Screen-element location records
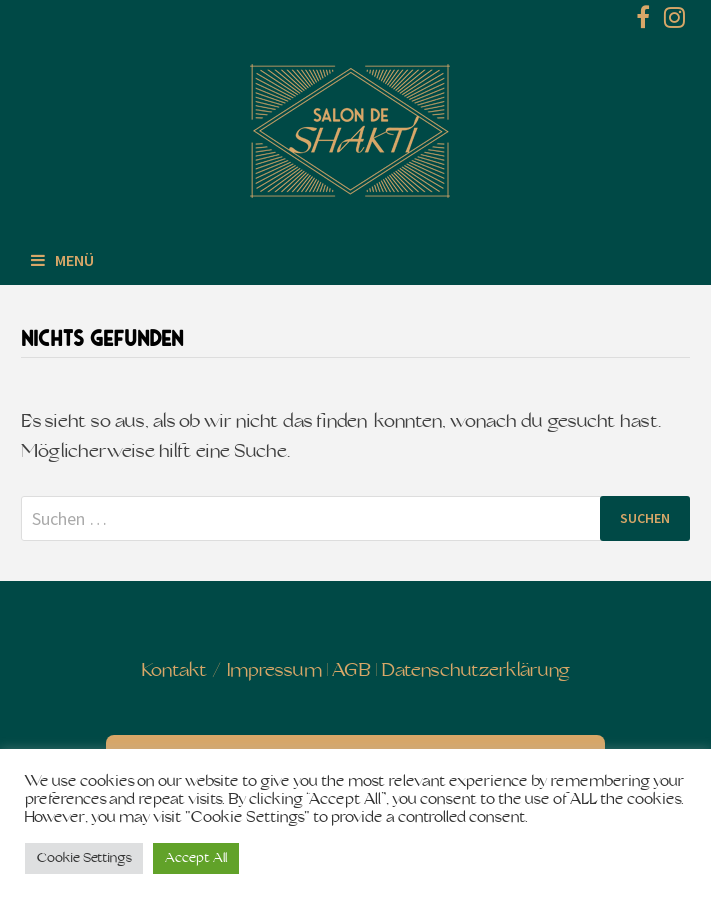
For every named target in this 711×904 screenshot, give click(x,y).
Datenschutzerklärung (475, 671)
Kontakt (174, 671)
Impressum (274, 671)
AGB (351, 671)
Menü (62, 260)
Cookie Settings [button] (84, 858)
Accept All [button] (196, 858)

> **What to work on**
Please arrange every line of all the items above as a numbered list, leaving out blank lines and the pictures.

> **Exercise output**
1. For every named target in this 711×904 screenshot, give click(x,y).
2. Datenschutzerklärung (475, 671)
3. Kontakt (174, 671)
4. Impressum (274, 671)
5. AGB (351, 671)
6. Menü (62, 260)
7. Cookie Settings [button] (84, 858)
8. Accept All [button] (196, 858)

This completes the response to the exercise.